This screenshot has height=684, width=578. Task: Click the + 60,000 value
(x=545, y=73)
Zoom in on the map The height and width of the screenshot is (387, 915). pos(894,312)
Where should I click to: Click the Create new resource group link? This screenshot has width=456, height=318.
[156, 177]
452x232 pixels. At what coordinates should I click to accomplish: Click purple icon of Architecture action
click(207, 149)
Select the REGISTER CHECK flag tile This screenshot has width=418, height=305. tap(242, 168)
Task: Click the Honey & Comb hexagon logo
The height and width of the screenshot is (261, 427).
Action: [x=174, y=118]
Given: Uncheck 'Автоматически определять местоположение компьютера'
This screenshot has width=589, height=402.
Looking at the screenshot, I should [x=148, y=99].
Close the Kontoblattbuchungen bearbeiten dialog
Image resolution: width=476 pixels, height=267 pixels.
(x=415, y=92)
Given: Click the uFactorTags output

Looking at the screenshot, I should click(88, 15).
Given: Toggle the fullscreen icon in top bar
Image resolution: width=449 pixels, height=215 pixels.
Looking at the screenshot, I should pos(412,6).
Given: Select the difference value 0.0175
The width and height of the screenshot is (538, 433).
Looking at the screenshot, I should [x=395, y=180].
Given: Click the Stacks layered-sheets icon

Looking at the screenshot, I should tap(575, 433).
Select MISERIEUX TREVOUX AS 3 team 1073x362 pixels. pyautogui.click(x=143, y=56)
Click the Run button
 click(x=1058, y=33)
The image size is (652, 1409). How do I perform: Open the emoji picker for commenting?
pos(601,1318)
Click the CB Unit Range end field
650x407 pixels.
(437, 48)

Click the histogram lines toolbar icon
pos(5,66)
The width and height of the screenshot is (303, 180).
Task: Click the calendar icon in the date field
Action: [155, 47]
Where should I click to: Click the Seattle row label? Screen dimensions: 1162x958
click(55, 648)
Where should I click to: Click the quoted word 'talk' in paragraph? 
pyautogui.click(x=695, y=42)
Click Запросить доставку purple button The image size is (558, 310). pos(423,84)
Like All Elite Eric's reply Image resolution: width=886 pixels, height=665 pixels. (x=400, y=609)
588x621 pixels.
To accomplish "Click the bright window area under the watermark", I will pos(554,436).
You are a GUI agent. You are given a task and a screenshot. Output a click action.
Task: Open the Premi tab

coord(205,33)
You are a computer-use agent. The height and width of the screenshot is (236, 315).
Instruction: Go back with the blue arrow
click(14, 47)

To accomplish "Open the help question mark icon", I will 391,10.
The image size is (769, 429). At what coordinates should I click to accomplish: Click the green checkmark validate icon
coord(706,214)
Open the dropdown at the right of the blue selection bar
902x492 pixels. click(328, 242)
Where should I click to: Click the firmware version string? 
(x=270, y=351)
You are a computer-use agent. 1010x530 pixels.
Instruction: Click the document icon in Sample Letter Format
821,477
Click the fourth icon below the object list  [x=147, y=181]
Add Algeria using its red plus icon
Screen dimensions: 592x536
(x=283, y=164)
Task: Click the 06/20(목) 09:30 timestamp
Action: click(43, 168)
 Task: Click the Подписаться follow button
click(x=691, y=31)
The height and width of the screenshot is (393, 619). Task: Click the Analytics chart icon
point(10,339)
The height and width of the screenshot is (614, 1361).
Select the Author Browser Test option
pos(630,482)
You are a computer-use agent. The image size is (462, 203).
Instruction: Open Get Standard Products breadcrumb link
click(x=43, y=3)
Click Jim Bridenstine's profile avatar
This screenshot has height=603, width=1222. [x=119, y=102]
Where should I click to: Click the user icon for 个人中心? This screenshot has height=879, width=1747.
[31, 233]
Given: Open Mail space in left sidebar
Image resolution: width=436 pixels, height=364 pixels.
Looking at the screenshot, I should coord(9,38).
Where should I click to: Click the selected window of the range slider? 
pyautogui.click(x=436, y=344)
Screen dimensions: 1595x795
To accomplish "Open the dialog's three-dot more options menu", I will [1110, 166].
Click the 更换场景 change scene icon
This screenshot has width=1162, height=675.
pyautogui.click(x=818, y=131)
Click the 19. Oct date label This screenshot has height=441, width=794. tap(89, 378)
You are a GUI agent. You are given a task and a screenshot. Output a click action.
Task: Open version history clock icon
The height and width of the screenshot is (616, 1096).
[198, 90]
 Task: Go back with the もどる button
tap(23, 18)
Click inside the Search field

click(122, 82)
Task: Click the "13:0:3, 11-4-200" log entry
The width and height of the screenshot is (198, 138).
┄┄┄┄┄┄┄┄┄┄┄┄┄┄┄┄┄┄┄┄
Problem statement -
In the listing above, find the line with "Given: Open Mail space in left sidebar" and the line with "Screen dimensions: 1595x795", then print exactly those lines and every line between them.

Solution to this exercise -
Given: Open Mail space in left sidebar
Image resolution: width=436 pixels, height=364 pixels.
Looking at the screenshot, I should coord(9,38).
Where should I click to: Click the selected window of the range slider? 
pyautogui.click(x=436, y=344)
Screen dimensions: 1595x795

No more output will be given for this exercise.